__PROBLEM TO SOLVE__
Produce a copy of every line in the records that holds the string "coord".

__SOURCE INFORMATION__

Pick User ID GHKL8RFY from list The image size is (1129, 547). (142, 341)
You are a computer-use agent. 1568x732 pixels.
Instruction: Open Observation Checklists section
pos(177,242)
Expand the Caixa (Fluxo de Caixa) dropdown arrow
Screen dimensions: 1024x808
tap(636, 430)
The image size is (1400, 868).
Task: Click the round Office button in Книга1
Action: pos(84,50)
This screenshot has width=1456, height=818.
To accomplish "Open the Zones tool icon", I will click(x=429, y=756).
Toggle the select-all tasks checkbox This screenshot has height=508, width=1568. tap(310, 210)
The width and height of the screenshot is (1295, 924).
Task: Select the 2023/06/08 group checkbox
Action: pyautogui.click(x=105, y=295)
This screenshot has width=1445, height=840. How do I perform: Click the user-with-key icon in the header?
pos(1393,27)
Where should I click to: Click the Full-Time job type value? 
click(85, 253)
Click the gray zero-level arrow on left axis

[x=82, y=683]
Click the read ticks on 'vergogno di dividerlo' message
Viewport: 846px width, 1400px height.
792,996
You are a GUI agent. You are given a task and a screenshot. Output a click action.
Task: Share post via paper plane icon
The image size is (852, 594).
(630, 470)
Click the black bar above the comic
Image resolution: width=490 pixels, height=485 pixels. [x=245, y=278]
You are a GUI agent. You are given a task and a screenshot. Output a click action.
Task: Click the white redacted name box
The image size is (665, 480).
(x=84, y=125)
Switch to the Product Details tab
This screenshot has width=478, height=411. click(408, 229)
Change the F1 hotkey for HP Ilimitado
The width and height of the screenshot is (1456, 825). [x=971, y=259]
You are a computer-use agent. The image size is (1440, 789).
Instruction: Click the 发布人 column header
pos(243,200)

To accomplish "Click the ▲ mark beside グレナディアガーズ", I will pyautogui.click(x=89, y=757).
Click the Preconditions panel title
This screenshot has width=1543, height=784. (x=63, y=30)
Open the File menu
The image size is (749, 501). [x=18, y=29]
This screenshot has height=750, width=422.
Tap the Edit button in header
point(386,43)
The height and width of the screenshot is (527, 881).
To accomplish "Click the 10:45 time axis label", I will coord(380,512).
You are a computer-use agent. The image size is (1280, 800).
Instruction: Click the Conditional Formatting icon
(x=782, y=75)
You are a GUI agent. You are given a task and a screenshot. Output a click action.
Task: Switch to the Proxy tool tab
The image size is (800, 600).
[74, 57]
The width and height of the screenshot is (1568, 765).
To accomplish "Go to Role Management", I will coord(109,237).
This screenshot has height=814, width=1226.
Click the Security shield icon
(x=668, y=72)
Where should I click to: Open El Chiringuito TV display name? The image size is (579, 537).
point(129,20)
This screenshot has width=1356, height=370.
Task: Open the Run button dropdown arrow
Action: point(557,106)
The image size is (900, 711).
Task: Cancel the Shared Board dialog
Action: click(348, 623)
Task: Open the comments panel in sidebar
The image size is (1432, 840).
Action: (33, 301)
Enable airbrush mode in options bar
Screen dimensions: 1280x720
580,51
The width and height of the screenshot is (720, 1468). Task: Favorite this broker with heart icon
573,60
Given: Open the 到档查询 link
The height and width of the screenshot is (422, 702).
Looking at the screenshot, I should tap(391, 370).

__PROBLEM SOLUTION__
To accomplish "Click the 10:45 time axis label", I will coord(380,512).
To accomplish "Go to Role Management", I will coord(109,237).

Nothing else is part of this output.